そしてその場で裁判官は「無視したのは何かやましい事情があるからだろう」と悪い心証を持たれてしまう可能性があります。
もちろん、その手紙が架空請求詐欺や美人局の類であるならば、それが裁判所からの通知でない限りは無視を決め込んでいいのですが。
では、どのような返答をすればいいのでしょうか。

・奥さんに請求権がないと考えられる場合
奥さんに慰謝料の請求権がないと考えられるのは、「婚姻関係が破たんしていた」「不倫相手が旦那さんが既婚であることを知る由もなかった」場合です。
旦那さんに「奥さんとは別居している」と言われていたのでしたら、その旨を正直に返答するといいでしょう。

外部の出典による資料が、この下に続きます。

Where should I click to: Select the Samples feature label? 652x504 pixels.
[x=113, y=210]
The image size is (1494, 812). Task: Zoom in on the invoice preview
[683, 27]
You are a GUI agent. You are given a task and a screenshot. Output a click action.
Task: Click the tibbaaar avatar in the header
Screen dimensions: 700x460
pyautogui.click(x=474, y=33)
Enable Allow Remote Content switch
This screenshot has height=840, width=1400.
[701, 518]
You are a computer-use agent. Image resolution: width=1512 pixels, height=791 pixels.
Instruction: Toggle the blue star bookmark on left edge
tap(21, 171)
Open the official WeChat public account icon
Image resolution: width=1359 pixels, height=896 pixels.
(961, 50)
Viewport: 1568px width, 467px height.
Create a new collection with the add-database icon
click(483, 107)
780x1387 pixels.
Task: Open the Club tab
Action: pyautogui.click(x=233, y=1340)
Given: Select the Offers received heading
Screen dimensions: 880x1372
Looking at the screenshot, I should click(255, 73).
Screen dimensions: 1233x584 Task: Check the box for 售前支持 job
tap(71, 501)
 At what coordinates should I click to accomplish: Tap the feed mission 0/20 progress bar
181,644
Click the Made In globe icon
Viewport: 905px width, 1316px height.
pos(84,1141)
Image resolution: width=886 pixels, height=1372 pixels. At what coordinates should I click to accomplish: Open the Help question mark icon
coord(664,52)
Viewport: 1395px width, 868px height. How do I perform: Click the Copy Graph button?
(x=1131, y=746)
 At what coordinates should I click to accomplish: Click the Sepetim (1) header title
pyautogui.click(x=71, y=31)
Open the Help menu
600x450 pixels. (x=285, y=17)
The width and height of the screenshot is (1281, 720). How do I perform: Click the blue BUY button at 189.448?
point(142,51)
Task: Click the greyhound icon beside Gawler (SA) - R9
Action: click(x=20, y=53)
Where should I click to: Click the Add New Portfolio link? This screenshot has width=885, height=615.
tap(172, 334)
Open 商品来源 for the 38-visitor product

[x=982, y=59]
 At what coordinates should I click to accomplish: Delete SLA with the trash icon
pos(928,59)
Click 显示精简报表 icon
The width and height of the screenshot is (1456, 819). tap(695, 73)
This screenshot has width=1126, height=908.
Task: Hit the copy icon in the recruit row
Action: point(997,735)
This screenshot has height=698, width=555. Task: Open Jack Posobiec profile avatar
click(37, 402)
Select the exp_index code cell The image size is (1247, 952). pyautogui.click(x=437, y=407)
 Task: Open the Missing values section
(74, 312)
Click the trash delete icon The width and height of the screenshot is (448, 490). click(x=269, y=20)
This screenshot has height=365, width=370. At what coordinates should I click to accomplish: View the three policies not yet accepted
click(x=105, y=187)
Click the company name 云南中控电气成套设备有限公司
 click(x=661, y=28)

旦那さんがまるで独身にしか見えなかったのであれば、「旦那さんが既婚者だと知らなかったし知る由もなかった」と返答すればいいでしょう。

・金銭に納得がいかない場合
奥さん名義で内容証明郵便を出される場合、時にべらぼうな金額の慰謝料を請求してくる場合があります。
当然この金額に納得がいかない人もいるでしょうが、ただ単に「高いから支払わない」ではいけません。
「過去の○○裁判所の何年何月何日の判例において、以下のような慰謝料額が出ております。800万円の請求額はこれと照らし合わせても法外ですので、150万円で解決できないでしょうか」と、道筋を立てて主張していくといいでしょう。